Site icon R-bloggers

Prediction intervals for GLMs part I

[This article was first published on From the Bottom of the Heap - R, and kindly contributed to R-bloggers]. (You can report issue about the content on this page here)
Want to share your content on R-bloggers? click here if you have a blog, or here if you don't.

One of my more popular answers on StackOverflow concerns the issue of prediction intervals for a generalized linear model (GLM). My answer really only addresses how to compute confidence intervals for parameters but in the comments I discuss the more substantive points raised by the OP in their question. Lately there’s been a bit of back and forth between Jarrett Byrnes and myself about what a prediction “interval” for a GLM might mean. Comments, even on StackOverflow, aren’t a good place for a discussion so I thought I’d post something here that went into a bit more detail as to why, for some common types of GLMs, prediction intervals aren’t that useful and require a lot more thinking about what they mean and how they should be calculated. For illustration, I thought I’d use some small teaching example data sets, but whilst writing the post it started to get a little on the long side. So, I’ve broken it into two and in this part I look at logistic regression.

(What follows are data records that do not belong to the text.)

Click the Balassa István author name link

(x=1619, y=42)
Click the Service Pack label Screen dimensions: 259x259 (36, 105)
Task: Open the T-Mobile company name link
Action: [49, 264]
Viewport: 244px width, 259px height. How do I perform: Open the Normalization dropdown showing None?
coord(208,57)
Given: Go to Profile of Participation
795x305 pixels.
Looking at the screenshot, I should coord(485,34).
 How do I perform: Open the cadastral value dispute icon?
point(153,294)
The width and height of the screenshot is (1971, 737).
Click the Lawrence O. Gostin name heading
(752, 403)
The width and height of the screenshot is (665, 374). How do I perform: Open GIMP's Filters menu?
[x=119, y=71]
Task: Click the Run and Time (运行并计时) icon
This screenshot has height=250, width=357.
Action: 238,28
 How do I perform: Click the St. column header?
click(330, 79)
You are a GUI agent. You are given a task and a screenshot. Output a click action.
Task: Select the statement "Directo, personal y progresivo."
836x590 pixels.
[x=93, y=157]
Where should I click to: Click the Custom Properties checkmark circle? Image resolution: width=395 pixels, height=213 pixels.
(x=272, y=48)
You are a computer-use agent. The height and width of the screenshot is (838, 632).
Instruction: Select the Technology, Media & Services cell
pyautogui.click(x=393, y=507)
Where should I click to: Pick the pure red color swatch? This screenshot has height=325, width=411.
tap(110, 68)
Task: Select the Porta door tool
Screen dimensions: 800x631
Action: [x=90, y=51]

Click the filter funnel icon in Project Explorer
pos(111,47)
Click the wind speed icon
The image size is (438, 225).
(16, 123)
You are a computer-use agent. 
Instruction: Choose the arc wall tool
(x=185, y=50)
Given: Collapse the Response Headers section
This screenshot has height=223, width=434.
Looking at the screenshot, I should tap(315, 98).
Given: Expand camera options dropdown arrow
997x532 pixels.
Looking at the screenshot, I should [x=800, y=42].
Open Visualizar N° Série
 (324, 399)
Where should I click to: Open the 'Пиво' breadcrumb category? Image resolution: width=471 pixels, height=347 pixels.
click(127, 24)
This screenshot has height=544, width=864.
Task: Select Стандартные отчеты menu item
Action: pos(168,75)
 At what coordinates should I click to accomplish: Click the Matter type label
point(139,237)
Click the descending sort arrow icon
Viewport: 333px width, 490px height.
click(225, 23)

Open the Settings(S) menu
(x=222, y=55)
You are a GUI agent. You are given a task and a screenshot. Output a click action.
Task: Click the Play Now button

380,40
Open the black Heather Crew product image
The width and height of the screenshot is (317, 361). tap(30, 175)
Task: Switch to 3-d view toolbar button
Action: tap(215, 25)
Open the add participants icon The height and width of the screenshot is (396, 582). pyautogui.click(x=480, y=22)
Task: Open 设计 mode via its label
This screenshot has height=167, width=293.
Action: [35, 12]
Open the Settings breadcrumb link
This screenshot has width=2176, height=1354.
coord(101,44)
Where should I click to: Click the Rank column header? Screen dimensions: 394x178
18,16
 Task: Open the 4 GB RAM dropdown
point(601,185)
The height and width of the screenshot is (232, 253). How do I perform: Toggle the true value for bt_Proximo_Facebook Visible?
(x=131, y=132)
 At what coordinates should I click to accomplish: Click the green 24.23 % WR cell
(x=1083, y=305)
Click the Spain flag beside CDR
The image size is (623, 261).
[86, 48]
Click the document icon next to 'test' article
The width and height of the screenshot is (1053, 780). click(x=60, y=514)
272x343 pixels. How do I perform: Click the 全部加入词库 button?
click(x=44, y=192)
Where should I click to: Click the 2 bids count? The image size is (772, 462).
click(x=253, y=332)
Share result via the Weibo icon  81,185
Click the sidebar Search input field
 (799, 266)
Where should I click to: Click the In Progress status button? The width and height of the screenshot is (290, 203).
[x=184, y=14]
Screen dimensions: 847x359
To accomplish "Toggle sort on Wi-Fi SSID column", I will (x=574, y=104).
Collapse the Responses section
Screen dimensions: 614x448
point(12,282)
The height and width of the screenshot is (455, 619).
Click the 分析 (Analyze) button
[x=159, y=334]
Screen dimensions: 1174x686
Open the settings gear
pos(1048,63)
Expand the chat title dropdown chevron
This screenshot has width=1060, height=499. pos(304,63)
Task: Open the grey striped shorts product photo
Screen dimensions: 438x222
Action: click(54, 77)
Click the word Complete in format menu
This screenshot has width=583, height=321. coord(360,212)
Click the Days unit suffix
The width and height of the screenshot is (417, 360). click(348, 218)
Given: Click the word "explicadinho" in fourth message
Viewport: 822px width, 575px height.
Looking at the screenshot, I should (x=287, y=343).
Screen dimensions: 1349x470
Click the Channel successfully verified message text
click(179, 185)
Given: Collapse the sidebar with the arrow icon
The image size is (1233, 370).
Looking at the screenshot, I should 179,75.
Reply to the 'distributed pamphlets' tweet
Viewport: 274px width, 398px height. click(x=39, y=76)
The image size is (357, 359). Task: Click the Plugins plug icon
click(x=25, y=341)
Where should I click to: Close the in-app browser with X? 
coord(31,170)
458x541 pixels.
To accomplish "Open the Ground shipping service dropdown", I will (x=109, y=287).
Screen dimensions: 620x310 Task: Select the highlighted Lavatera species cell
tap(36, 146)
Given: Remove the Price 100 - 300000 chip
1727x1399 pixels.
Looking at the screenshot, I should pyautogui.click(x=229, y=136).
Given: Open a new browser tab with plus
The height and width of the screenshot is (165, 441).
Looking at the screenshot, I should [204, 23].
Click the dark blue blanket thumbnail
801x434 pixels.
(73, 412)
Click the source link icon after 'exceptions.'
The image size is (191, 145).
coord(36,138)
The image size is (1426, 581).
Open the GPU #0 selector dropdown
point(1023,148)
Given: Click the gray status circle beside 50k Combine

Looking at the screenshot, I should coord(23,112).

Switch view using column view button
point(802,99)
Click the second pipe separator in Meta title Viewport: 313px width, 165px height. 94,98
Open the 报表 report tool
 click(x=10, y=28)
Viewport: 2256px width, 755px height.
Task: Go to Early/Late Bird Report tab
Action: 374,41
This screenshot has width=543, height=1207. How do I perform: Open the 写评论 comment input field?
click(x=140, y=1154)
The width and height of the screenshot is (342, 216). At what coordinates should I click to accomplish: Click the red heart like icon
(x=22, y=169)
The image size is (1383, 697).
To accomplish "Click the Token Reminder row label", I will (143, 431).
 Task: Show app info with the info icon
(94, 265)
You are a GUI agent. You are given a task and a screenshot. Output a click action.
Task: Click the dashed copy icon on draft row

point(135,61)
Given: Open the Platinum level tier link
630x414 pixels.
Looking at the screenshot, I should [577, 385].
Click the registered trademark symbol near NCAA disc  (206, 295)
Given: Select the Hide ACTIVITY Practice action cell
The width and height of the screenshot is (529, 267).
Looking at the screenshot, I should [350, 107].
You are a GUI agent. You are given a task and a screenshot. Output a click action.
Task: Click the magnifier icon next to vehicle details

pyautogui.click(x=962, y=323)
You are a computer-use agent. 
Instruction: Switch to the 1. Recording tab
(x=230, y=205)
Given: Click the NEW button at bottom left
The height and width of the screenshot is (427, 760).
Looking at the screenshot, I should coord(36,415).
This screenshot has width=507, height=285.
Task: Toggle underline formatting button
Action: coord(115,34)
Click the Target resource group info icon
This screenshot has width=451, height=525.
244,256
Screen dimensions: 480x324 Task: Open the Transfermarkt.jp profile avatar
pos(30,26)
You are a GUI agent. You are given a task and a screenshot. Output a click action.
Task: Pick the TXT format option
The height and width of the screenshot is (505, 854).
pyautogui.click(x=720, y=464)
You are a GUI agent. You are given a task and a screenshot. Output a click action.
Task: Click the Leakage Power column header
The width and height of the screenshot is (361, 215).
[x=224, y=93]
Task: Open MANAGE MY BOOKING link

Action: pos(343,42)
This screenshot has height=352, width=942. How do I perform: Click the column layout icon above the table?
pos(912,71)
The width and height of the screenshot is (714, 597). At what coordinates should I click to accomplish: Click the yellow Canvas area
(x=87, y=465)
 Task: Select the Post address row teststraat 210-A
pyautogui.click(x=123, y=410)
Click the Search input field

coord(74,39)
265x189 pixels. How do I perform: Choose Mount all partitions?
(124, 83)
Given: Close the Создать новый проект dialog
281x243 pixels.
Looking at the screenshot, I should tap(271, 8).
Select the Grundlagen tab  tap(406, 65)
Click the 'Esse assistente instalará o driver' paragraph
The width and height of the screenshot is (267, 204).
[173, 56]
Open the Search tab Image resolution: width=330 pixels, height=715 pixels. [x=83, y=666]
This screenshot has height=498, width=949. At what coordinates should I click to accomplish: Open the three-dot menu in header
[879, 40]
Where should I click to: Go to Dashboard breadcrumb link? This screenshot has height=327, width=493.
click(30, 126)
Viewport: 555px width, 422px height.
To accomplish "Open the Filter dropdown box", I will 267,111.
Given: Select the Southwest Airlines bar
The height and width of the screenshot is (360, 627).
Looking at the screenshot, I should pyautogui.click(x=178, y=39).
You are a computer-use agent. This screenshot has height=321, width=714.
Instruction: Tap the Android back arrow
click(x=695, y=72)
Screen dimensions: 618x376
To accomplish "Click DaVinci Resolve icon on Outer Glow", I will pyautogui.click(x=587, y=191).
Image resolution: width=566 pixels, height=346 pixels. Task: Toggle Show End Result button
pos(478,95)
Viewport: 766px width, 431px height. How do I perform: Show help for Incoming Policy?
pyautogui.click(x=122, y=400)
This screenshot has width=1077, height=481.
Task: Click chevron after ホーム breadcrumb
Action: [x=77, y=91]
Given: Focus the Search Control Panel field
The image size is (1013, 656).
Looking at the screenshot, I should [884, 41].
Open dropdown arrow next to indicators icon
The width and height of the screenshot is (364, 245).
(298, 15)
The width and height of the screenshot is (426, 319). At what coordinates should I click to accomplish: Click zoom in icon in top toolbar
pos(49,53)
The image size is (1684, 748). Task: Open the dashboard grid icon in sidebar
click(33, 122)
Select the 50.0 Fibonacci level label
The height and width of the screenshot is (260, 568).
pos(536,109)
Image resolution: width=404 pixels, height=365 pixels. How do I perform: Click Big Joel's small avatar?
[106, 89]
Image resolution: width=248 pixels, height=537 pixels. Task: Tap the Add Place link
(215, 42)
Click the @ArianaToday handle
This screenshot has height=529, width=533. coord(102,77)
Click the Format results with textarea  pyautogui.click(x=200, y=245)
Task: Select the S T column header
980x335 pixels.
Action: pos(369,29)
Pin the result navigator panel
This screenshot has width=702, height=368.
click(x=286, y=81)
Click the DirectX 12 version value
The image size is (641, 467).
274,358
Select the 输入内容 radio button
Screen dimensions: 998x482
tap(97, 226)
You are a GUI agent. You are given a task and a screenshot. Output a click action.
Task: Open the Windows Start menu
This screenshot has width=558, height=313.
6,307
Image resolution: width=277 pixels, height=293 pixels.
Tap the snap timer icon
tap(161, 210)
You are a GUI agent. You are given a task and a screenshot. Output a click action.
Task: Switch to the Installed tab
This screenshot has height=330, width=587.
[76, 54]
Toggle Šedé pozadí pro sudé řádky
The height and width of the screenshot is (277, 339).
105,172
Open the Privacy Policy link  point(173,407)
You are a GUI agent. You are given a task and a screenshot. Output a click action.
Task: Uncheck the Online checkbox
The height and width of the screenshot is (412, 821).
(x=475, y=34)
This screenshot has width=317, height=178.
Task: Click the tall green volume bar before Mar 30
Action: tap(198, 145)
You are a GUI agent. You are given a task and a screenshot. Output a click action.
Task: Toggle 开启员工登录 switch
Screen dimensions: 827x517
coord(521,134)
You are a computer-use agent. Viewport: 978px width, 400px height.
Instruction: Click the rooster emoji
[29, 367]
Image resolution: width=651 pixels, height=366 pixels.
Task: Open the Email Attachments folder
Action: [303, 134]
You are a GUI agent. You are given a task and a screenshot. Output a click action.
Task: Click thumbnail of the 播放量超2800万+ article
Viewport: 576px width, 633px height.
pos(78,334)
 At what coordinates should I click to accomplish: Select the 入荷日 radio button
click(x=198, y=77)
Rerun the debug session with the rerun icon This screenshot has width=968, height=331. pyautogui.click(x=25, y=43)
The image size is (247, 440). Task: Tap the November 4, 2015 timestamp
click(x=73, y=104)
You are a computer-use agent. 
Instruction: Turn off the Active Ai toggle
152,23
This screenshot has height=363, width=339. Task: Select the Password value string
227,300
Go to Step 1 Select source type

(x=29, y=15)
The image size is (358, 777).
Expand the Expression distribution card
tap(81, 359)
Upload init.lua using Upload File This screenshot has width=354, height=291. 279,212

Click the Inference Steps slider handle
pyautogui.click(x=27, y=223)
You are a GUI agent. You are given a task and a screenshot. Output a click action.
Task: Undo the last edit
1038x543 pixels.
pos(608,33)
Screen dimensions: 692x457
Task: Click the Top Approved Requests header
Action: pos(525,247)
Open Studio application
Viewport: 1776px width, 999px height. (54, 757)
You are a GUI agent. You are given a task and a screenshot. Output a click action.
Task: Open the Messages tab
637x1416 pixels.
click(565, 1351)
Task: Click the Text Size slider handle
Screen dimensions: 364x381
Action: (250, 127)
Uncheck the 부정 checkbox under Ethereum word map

The first example concerns a small experiment on the rare insectivorous pitcher plant Darlingtonia californica (the cobra lily) used as an example in Gotelli and Ellison (2013) and originally reported in Dixon et al. (2005). Darlingtonia grows leaves that are modified to form a pitcher trap, which is filled with nectar that attracts insects, in particular vespulid wasps (Vespula atropilosa). The observations in the data set are on the height of pitcher traps (leafHeight) and whether or not the leaf was visited by a wasp (visited). The code chunk below downloads the data from the book’s website and loads it into R ready for use.

darlurl <- "http://harvardforest.fas.harvard.edu/sites/harvardforest.fas.harvard.edu/files/ellison-pubs/2004/DarlingtoniaData3.txt"
darl <- setNames(read.fwf(darlurl, widths = c(8,9), header = FALSE, skip = 1L),
                 c("leafHeight", "visited"))
darl <- transform(darl, visited = as.logical(visited))

Kernel density estimates of the distributions of the leaf heights for visited and unvisited leaves is one way to visualise these data. Here we use ggplot2

library("ggplot2")
theme_set(theme_bw())

xlab <- "Leaf height [cm]"
ggplot(darl, aes(x = leafHeight, colour = visited)) +
    geom_line(stat = "density") + labs(x = xlab, y = "Density")
Kernel density estimates of the distribution of heights of leaves visited or not by wasps.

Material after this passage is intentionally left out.